* [Your goal] Write out the listing again from the line with "Task: Open the backup interval hours dropdown" up to and including the line with "Action: coord(807,454)", and give only those lines. Multiply each coordinate in the answers by 1.05, round to whole numbers with halves going up, and leave the pictures out.
---------- Supplied records ----------
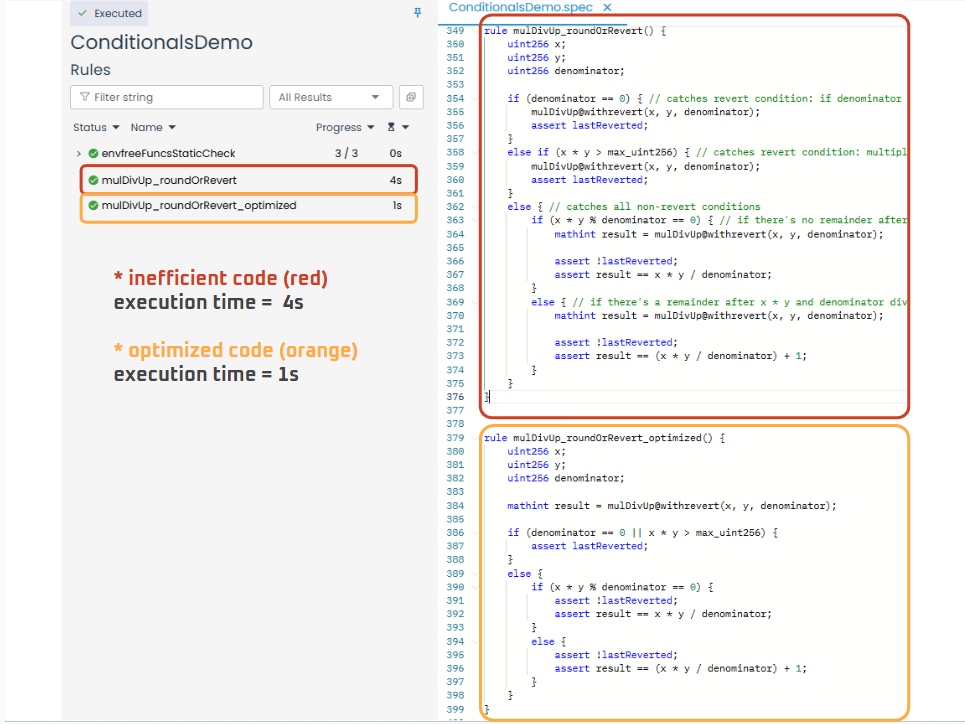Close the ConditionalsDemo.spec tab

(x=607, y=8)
----------
---------- Supplied records ----------
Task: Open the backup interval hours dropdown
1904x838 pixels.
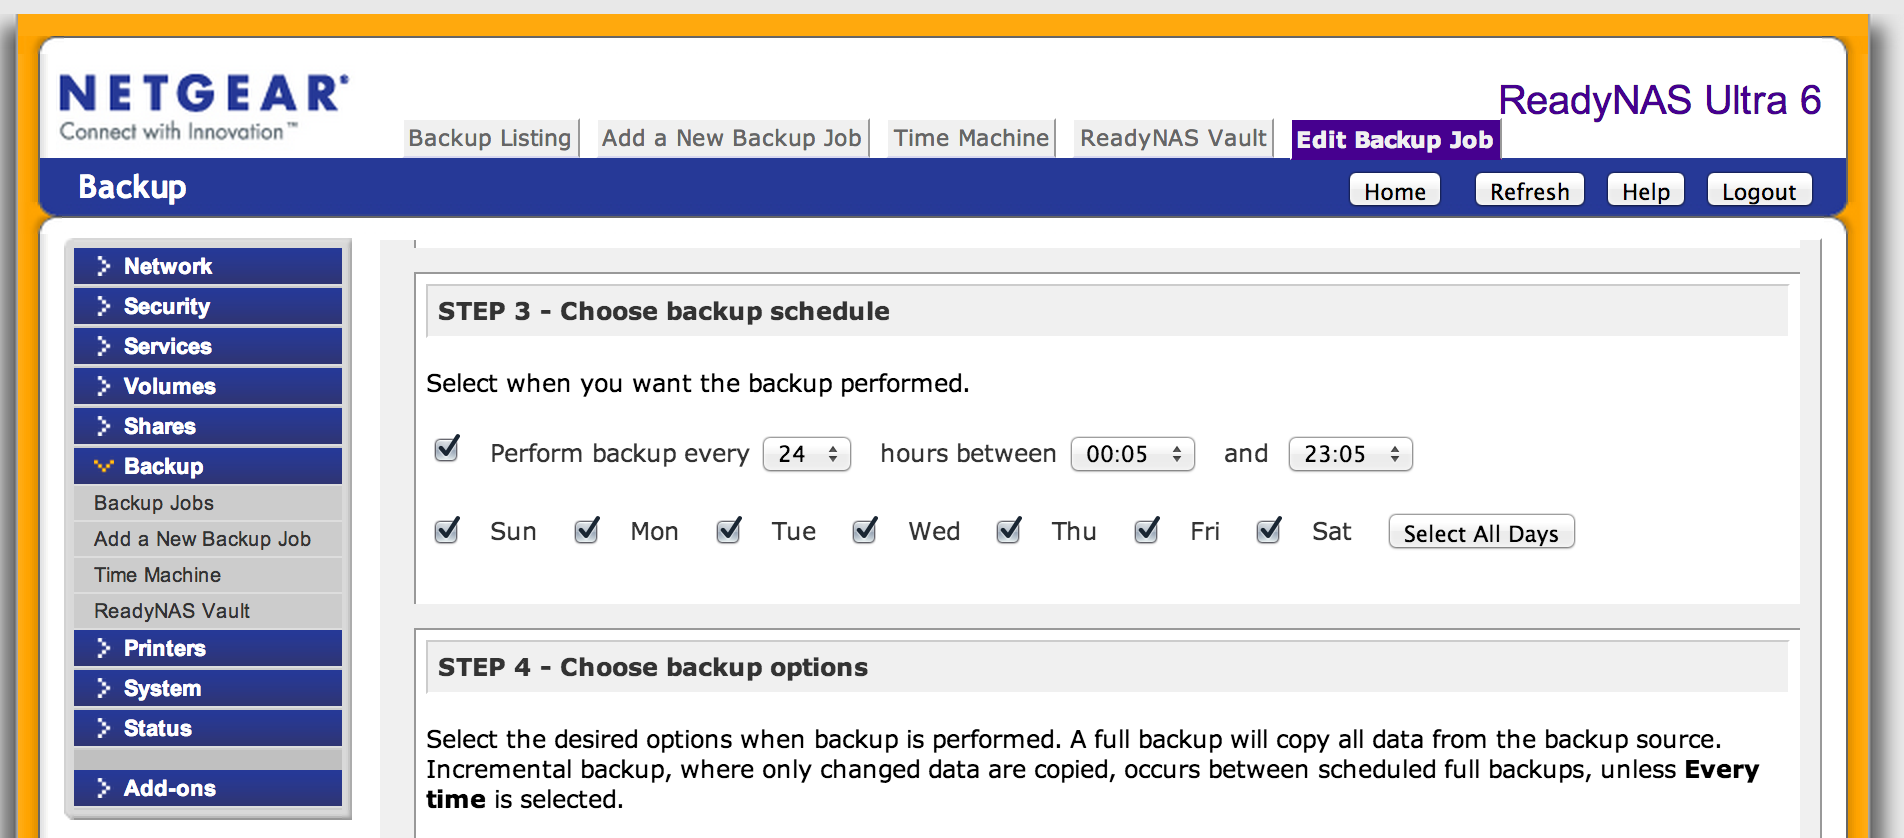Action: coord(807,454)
----------
* [Exercise solution]
Task: Open the backup interval hours dropdown
1904x838 pixels.
Action: coord(847,477)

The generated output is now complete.